Study population and setting
This study, conducted in St. Louis, MO from January to May 2021, compared rates of SARS-CoV-2 infection by masking status among 378 close contacts during exposure to 265 St. Louis University (SLU) students with confirmed COVID-19. Cases were identified through SLU symptomatic and surveillance testing, and contacts were identified via the SLU contact tracing program. A close contact was defined as any single encounter during a 24-hour period during which individuals spent at least 15 minutes within 6 feet of one another, and mask use was recorded for both case and contact. The exposure was classified as unmasked if either the infected case or the contact was not wearing a mask. The outcome of SARS-CoV-2 infection was assessed via saliva-based RT-PCR testing 5-7 days after exposure. Demographic characteristics and vaccination status (unvaccinated, partial, or full) of contacts were collected. Logistic regression was used to estimate odds ratios of infection following unmasked vs. masked exposures, adjusting for the number of exposures experienced by the contact.
Summary of Main Findings
Of the 378 close contacts identified, 116 (31%) tested positive for SARS-CoV-2 infection. Among all contacts, 26 (7%) reported only masked exposure to the index case, while the remainder reported unmasked exposure (i.e., either the case or the contact was unmasked). Among contacts with only masked exposure, there were 2/26 (7.7%) positive tests; among contacts with any unmasked exposure, there were 114/352 (32.4%) positive tests. The odds ratio for SARS-CoV-2 infection, comparing unmasked to masked exposure, was 4.9 (95% CI: 1.5 to 36.5) after adjustment for the number of exposures. The odds ratio for infection with each additional exposure was 1.4 (1.2 to 1.6). There were 5 positive tests among partially vaccinated contacts (n=24) and no positive tests among fully vaccinated contacts (n=18). No information was provided on vaccination status by masking group.
Close contacts were identified in an existing contact tracing program, The testing window for close contacts was narrow (5-7 days after exposure).
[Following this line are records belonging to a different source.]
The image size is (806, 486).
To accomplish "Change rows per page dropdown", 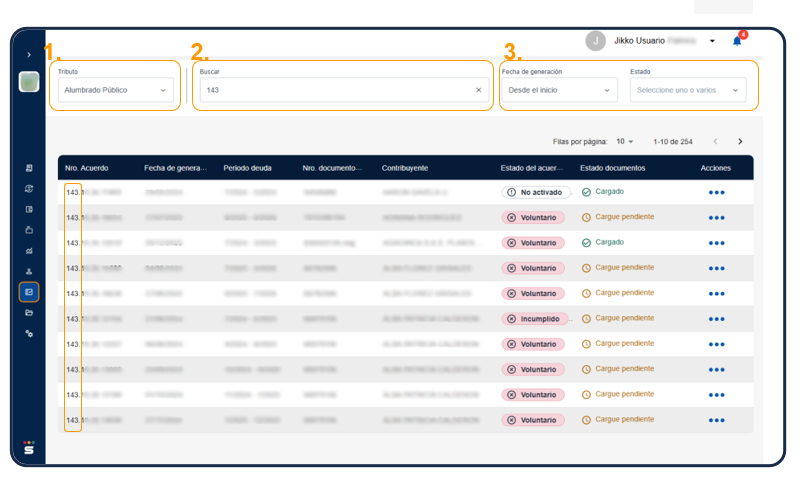I will (x=625, y=142).
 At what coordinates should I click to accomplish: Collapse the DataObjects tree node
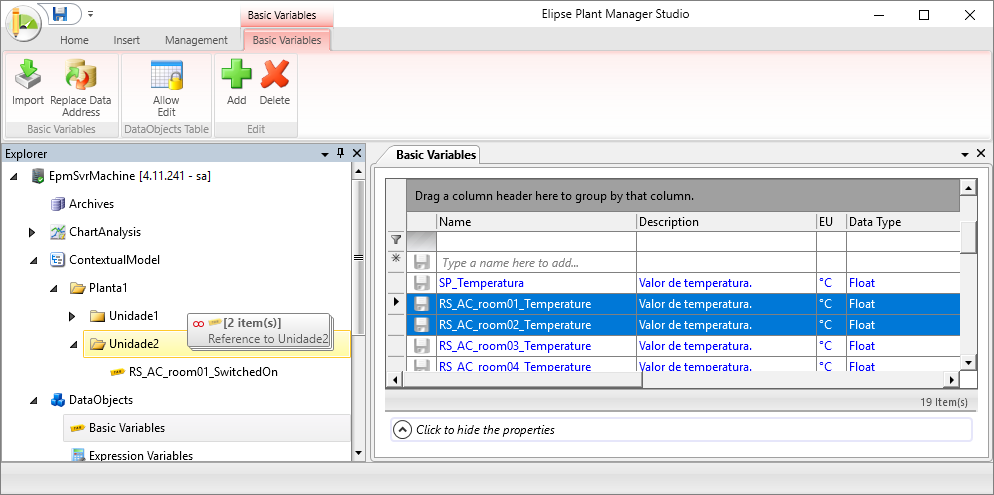coord(33,400)
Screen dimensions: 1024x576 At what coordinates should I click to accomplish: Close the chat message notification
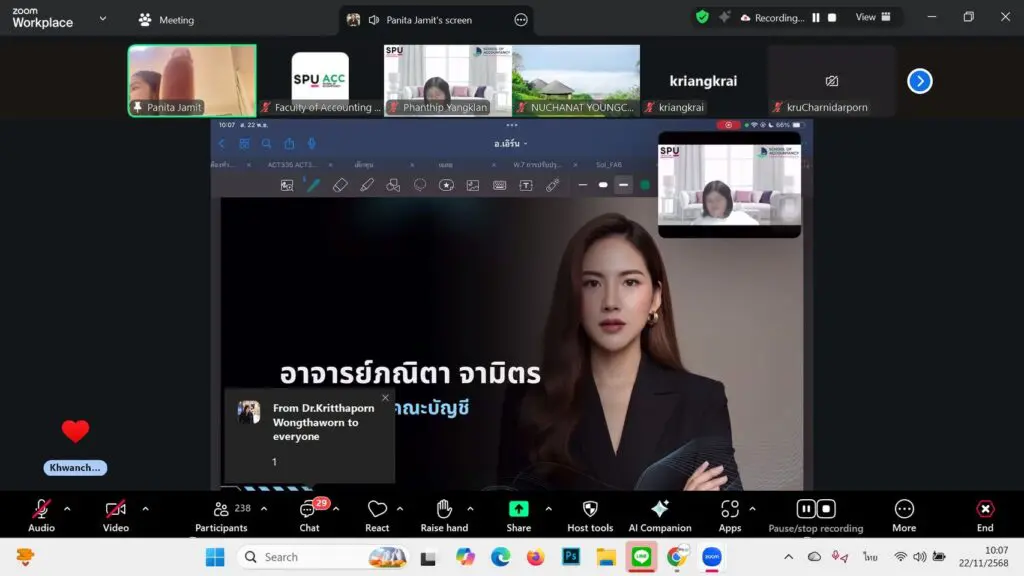(385, 398)

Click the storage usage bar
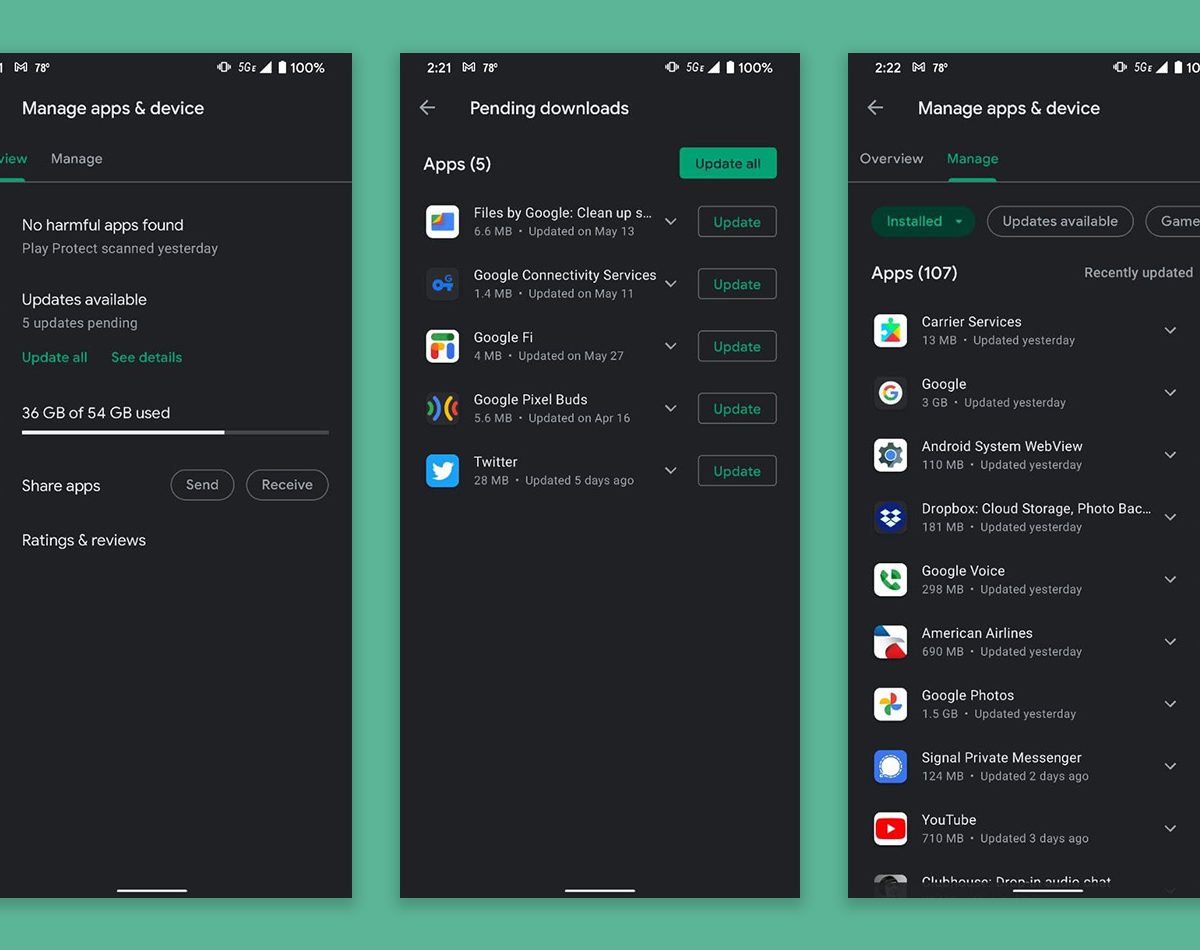tap(175, 432)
The authors did not distinguish between mask use by the infected case and mask use by the close contact, preventing any inference about source control vs. wearer protection. There was no adjustment for vaccination status in the analysis, nor were fully vaccinated contacts excluded in any sensitivity analysis. If fully or partially vaccinated individuals felt less inclined to wear masks, any protective effect of mask use may have been underestimated. Alternatively, if mask-wearing behavior and vaccine-seeking behavior were positively correlated, the reverse could be true. Mask use was self-reported and thus subject to recall bias (e.g., contacts may have misremembered) and social desirability bias (e.g., contacts may have misrepresented their masking behavior to be viewed more favorably). It is conceivable that some infected contacts acquired their infections from a case other than the one under investigation. There were no data reported on the severity of COVID-19 symptoms among infected contacts, and there were no data on type of masks used. Finally, despite the use of a standard definition of close contact, the nature and duration of exposures may have been highly heterogeneous, which would have an unpredictable effect on estimates.
Despite the prominence of masks as an object of debate in COVID-19 policy, this is one of the very few studies to have estimated differences in risks of exposure by masking status.